I know I’ve been missing in action from the blogging world lately, as there’s been a lot of stuff happening and lots of things to organise (all good!) but I’ve started making lists and I’m hoping to have my posts a bit more regularly now.
Anyway, this is a bit of an unusual post for me, I know I like to post a about my life and experiences, but I’m not really one for public displays of affection over social media, and I’ve never been one to constantly need prove to the world how in love I am, (never understood couples who post kissing pictures all over social media and all those soppy love letters). But today marks the first year that Dan and I have officially been together, and I’m feeling all happy and all that other mush so I thought I’d do a short post.
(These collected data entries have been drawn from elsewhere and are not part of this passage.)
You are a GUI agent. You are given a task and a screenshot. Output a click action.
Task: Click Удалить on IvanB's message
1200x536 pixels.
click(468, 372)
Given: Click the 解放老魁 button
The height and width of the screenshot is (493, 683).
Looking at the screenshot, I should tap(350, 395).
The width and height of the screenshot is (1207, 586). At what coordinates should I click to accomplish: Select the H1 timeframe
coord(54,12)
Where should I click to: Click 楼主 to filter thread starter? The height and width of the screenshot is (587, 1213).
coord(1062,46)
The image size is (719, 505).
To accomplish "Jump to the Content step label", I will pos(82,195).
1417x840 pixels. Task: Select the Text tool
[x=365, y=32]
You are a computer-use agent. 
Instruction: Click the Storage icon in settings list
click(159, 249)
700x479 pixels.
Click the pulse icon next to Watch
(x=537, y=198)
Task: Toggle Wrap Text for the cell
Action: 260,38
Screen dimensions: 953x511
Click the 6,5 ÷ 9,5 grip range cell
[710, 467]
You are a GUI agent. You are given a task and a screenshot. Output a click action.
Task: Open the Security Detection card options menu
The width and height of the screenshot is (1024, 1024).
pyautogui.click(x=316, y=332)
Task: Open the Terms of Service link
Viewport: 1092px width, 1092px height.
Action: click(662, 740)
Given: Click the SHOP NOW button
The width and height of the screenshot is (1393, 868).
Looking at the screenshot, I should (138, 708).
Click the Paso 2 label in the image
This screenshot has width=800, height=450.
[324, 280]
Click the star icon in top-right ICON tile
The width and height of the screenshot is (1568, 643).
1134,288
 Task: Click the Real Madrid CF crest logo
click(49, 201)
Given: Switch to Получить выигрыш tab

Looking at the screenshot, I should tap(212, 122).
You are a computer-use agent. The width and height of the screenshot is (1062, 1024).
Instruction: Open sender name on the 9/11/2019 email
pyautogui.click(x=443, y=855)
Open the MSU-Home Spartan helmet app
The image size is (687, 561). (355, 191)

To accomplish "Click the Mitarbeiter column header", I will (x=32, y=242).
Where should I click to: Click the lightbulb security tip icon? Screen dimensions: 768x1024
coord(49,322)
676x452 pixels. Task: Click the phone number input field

I think it’s funny how sometimes people just randomly come into your life and make such a big change. Before I met Dan I’d be single for a year and was loving it. It was great to make my own decisions and be totally selfish with my time, I’d gotten a job I really enjoyed and was generally just doing my own thing. Then I met Dan and we started meeting up for drinks and talking all the time and suddenly we were together. For me personally getting into another relationship was a big thing, there was so many ifs and buts and I enjoyed my single life and I didn’t know how I’d make room for someone else or having to consider somebody else in all the decisions I made. Also I wasn’t sure if I could deal with the possible trauma and trust issues a relationship might bring. It really did feel like a big thing.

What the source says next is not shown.